To sum it up, she was a typical "young girl": uninterested in boys her age and near-worshiping stars. To think of it, most of the girls I had crushes on had this type of thinking
And to end my posts, I guess I can befriend her again. And while in the past 2 things bothered me, if she has changed a bit in two years, and I'm a bit different(More myself) this time, do you think I have a chance.
Sorry; this thread is messy because I hadn't much time to summarize it into words, but I'm hoping something ca be extracted from it.
You're thinking waaaaay too much about this, and in the process you might be missing what's actually going on! SHE LIKES YOU!
I don't know what your definition of a "Star" is, but someone who leave a candy bar, or offers sweets, fits most girls definition of 'Star'...as in 'desirable'. Who knows what she was drawn to as a kid a couple of years back, but as people get older, the things they appreciate become far more mature, and typically 'caretaking'/'loving'/attentive' are all pretty much at the top of the list. And, it would seem as if that fits the description of your behavior towards her here.
As I said in my previous post to you, I think you're freaking yourself here with the next step b/c you think, like Superman, you have to take a giant leap here by "Asking her out" You don't, you're not ready for that, forget it. What you can do is start talking with her more and interacting more. She seems to be giving off all the right cues that she's OK with that.
Get to know her, silly.
Gradually speak to her more frequently in person. I tend to find I can get really close to people with HUGE in-depth online conversations, so try that. If you work really well as friends maybe a little down the line you could pluck up the courage, but don't jump in now.
I know I couldn't be in a relationship with someone I couldn't be friends with.
How do you know her only fascinations are these stars? Speak to her properly then see where you stand.
Yes, I guess I'm thinking about this quite a bit....But yesterday the words really just flew out of me with no order
I guess I didn't underline this well, but really, talking with her doesn't scare me, and for the "Big Leap" that is, asking her out, that doesn't really scare me either. When I first wrote this post, my original intention was simply to find out whether doing so would be unethical. But I did get a lot of good advice, thank you You guys must care about me!
Sorry, that was a bit off the point. More to your reply...
Okay, first I guess I'll talk with her more. Maybe ask a question about her whenever I catch her alone? Getting to know her....Now I think of it, it's the trickiest part Not many who can help me, and many who will MIS-interpret me. Not helped by the fact I've disactivated my cell phone and I don't use the internet much(Really, this forum is about it these days)
Of course we care about you, silly...why else would we be spending our time helping out?
Well, all that technology gets in the way, anyhow. You'll just have to do it the old fashioned way: face to face!
Start off easy here, say 'HI!" smile a lot, and compliment her on something, then talk about that. Don't spend too much time, either, a lot of guys don't know when it's time to say 'bye' and move on, you do this when there are awkward gaps of silence.
Remember, the strongest houses are built one brick at a time. So, each opportunity with her is but one brick, but they add up.
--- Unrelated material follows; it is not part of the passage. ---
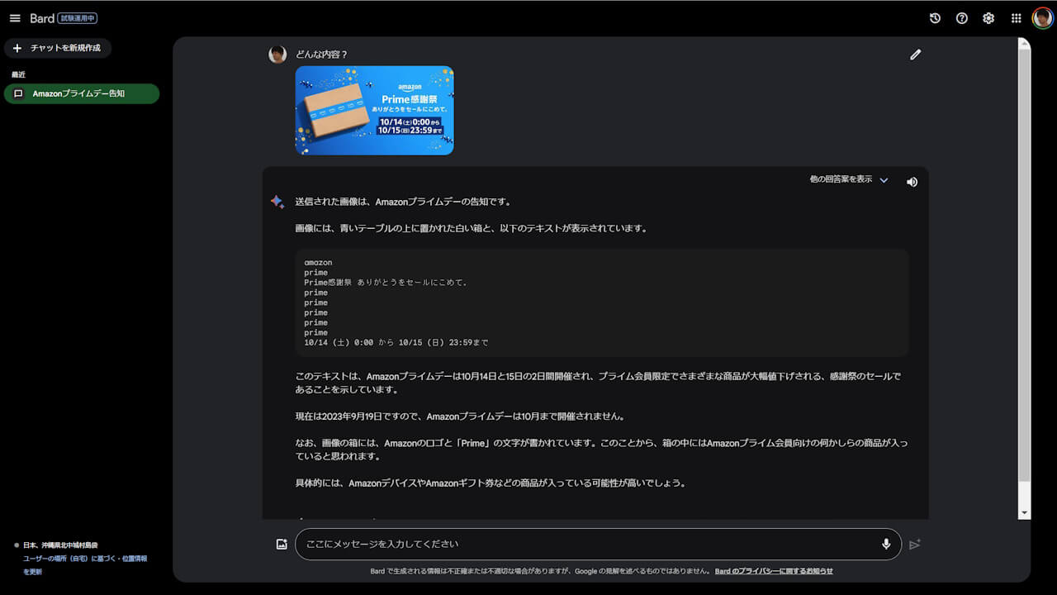Focus the message input field
The width and height of the screenshot is (1057, 595).
[x=586, y=544]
Saying hi and smiling is something I, and she too for that matter, do whenever we meet. But we haven't had long conversations(Except for one 2 years ago)
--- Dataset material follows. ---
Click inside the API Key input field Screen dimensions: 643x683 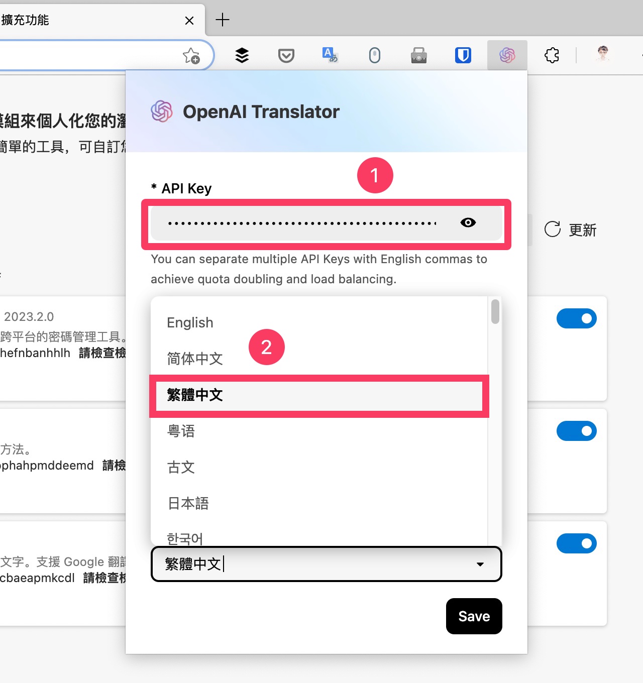tap(301, 223)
I guess I'll compliment her on her height first; she's nearly as tall as me, and I'm short(Meaning she's tall for a girl)
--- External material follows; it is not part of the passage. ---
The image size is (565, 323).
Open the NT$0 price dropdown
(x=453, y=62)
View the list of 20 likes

Besides that, do you think I should ask small parts about her too? Because as I said, I dont know that much about her.
Since we haven't talked long that much, there haven't been awkward pauses. She, on her part, has told me her phone number and birthday without blinking. Never refused anything I asked of her, actually
One brick at a time....In this kind of case, I am most definantly able to exercise patience I was thinking about taking this slowly, and do the actual thing after our college exams.